Il s'adressa à nouveau vers son auditoire : "Sidi M'hand Oumalek a écrit que ce que diraient ses successeurs à la tête de la zaouïa, c'est lui qui l'aurait dit. Aussi (s'adressant cette fois-ci directement à L'hadj Arezki Ouhouach), nous te faisons trois vœux :
- Tameict n lisser
- Nerra afus-ik d lêemmam
- Nerra aqerruy-ik d aceôcuô bw-A$balu".
Le maître nota ensuite ces trois vœux, énoncés solennellement, sur du papier de format réduit, qu'il plia ensuite plusieurs fois avant de le mettre entre deux petites feuilles de laiton pour en faire une amulette qu'il accrocha aussitôt après au "ppabut" de Sidi M'hand Oumalek.

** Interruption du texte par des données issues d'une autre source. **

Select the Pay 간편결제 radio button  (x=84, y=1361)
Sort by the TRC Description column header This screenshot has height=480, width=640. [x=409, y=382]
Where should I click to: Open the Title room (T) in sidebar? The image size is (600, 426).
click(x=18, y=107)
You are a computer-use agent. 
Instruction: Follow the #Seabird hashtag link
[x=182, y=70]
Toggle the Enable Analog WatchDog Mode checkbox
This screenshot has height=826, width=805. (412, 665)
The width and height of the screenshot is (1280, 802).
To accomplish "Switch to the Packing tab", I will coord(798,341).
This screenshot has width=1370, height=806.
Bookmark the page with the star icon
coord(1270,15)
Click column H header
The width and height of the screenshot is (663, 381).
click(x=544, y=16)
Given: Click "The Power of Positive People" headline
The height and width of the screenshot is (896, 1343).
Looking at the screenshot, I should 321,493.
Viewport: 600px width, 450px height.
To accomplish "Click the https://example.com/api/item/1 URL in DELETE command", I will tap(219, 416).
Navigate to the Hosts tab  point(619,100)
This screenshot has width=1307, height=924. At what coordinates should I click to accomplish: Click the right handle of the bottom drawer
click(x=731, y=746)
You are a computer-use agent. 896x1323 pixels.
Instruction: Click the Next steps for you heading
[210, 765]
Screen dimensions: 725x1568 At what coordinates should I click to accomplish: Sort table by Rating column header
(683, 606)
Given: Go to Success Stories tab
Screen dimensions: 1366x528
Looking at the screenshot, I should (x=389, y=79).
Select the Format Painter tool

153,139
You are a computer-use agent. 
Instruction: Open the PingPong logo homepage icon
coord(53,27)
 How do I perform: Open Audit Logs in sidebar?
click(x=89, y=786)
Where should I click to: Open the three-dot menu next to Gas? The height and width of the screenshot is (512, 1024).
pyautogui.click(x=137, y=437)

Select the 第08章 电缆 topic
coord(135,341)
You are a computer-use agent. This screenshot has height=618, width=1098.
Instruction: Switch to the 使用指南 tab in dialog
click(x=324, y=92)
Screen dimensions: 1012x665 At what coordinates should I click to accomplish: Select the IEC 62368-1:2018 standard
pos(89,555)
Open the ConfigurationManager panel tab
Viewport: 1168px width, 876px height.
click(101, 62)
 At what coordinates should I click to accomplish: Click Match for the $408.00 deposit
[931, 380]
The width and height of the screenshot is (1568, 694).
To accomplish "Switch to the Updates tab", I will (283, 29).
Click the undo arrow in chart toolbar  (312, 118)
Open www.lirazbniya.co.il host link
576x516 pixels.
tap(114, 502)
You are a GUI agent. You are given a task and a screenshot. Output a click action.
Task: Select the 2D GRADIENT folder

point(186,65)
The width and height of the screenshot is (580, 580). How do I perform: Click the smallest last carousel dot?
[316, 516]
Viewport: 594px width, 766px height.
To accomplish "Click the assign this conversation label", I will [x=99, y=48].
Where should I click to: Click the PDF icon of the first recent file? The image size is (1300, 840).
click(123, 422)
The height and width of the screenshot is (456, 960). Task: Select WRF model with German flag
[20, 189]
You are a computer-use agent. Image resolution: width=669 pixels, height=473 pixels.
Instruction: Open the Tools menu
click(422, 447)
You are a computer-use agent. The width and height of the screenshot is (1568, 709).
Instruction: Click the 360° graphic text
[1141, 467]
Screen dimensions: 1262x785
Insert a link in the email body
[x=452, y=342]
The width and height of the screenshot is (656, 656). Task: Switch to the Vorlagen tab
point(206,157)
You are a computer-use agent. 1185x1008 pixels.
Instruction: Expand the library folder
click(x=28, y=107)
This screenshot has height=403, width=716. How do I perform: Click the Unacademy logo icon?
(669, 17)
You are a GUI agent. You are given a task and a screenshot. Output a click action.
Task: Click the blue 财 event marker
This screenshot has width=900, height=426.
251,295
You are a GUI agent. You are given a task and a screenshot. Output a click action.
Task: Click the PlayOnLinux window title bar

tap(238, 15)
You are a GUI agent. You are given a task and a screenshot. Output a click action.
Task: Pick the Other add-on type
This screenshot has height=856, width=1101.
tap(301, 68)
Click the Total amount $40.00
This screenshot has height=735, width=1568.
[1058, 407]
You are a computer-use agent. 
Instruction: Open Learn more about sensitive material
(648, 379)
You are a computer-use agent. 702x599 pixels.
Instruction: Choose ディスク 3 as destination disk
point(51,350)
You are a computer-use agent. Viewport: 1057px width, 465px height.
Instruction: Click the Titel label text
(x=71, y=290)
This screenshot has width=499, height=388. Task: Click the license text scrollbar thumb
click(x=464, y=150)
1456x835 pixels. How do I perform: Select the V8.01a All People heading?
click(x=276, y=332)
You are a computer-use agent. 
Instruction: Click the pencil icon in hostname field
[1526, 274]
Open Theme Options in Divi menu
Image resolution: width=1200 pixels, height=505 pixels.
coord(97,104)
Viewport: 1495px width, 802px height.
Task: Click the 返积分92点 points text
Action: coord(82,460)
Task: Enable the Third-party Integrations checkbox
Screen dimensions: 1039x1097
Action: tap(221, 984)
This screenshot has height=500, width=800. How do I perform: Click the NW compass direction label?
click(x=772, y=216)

On rapporte que, depuis, L'hadj Arezki Ouhouach connut une évolution considérable dans le domaine poétique et que ce fut depuis ce jour-là qu'il se mit à composer sur le Prophète Mohamed (que le salut soit sur lui) et tout ce qui a trait à l'Islam.Selon Tahar (le fils du poète), L'hadj Arezki Ouhouach aurait apporté son secours à de nombreux malades, et ce, grâce aux pouvoirs qui lui ont été conférés par la confrérie de Sidi M'hand Oumalek;
Enfin, plus tard, Tahar commença à travailler dans l'ébénisterie (sculpture sur bois) avant de s'installer, par la suite, à son propre compte;
Le père et le fils connurent certes une certaine prospérité qui les mit, enfin, à l'abri du besoin. Ils s'achetèrent même quelques propriétés et construisirent une nouvelle demeure.
Grâce à cela, notre poète vagabond connut enfin des jours meilleurs et s'adonna allègrement à sa passion poétique... une passion qui lui fit une renommée qui dépassa, et de loin, sa localité pour parvenir jusqu'à la capitale Alger.